Authenticated relay is the correct way to allow applications, devices, and remote servers to send email through your infrastructure.
Smart Hosts
A smart host (or relay host) is a server that an MTA is configured to forward all outbound mail to, instead of performing its own MX lookups and direct delivery. This is common when:
- The local server does not have a public IP address or has a poor IP reputation.
- The organization uses a centralized outbound gateway for logging, compliance, or filtering.
- A cloud-based relay service handles delivery, SPF alignment, and reputation management.
In Postfix, a smart host is configured with the relayhost directive:
relayhost = [smtp-relay.example.com]:587
In Exchange, this is configured through Send Connectors that route mail to a specific host.
SMTP Relay Services
Dedicated relay services exist specifically to handle outbound email delivery at scale. They provide:
- Dedicated or shared IP addresses with managed reputation.
- SPF and DKIM alignment for your domain.
- Bounce handling and feedback loop processing.
- Analytics: open rates, click rates, bounce rates, complaint rates.
- Throttling and queue management to respect recipient server rate limits.
Popular relay services include Amazon SES, SendGrid, Mailgun, Postmark, and SparkPost.

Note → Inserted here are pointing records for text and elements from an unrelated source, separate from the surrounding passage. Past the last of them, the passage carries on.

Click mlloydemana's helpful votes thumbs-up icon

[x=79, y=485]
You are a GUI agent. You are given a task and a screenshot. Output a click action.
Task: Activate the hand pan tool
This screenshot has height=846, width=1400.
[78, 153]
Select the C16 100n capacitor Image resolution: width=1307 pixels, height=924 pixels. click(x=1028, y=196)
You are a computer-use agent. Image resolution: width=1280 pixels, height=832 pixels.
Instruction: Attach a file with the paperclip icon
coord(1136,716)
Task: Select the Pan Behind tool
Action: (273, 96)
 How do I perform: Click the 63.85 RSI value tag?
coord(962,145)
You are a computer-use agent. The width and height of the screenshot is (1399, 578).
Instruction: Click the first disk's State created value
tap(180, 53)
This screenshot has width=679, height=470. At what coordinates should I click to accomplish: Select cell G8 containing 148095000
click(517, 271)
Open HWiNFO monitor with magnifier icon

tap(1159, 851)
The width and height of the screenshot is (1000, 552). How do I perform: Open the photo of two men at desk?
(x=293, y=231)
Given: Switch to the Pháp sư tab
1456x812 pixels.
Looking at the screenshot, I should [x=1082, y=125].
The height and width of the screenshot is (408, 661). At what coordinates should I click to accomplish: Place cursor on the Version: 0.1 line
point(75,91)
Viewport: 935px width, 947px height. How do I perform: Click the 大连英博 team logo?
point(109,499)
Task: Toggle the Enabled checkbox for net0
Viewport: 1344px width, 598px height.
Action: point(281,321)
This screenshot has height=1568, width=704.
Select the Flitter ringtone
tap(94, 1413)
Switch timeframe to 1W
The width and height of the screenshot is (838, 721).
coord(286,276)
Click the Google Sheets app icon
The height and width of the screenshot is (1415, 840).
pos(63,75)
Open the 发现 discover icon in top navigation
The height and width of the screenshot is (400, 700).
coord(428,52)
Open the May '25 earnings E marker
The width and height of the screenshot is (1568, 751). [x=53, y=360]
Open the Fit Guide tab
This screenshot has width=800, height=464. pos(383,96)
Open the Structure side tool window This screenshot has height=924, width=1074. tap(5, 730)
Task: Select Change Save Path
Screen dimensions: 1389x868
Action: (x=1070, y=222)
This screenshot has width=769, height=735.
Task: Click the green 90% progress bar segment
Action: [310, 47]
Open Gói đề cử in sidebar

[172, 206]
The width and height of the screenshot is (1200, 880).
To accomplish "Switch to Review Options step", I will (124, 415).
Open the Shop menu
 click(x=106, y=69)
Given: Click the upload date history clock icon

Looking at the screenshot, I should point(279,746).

These are essential for organizations sending bulk email (newsletters, transactional notifications) where reputation management is critical.
When using a relay service, your SPF record must include the service's sending infrastructure. For example:
@ TXT "v=spf1 include:amazonses.com ~all"
Checking Your Relay Configuration
To verify your mail infrastructure:
- MX records: Confirm your MX records point to the correct servers using the InboxTooling MX Lookup.
- Open relay test: Ensure your server rejects unauthorized relay attempts. You can test this by connecting to your server via telnet from an external IP and attempting to send to a third-party domain without authenticating.
- SPF alignment: If you use a relay service, verify your SPF record includes that service. Run a check with the InboxTooling Full Report.
- Header inspection: Send a test message and inspect the
Receivedheaders to confirm the relay chain matches your expected configuration.
Security Best Practices
- Never run an open relay. Verify that your MTA requires authentication for relay.
- Use TLS for all relay connections. STARTTLS on port 587 for submission; opportunistic TLS on port 25 for server-to-server transfer.
- Restrict relay by IP where possible. For devices and applications with static IPs, IP-based authentication is simpler and avoids credential management.
- Monitor your sending IP reputation. Even with authenticated relay, compromised credentials can turn your server into a spam source.
- Implement rate limiting. Prevent any single authenticated user or application from sending excessive volumes.
SMTP relay is a fundamental building block of email delivery. Configured correctly, it enables reliable, authenticated, and scalable email sending. Misconfigured, it opens the door to abuse and deliverability disasters.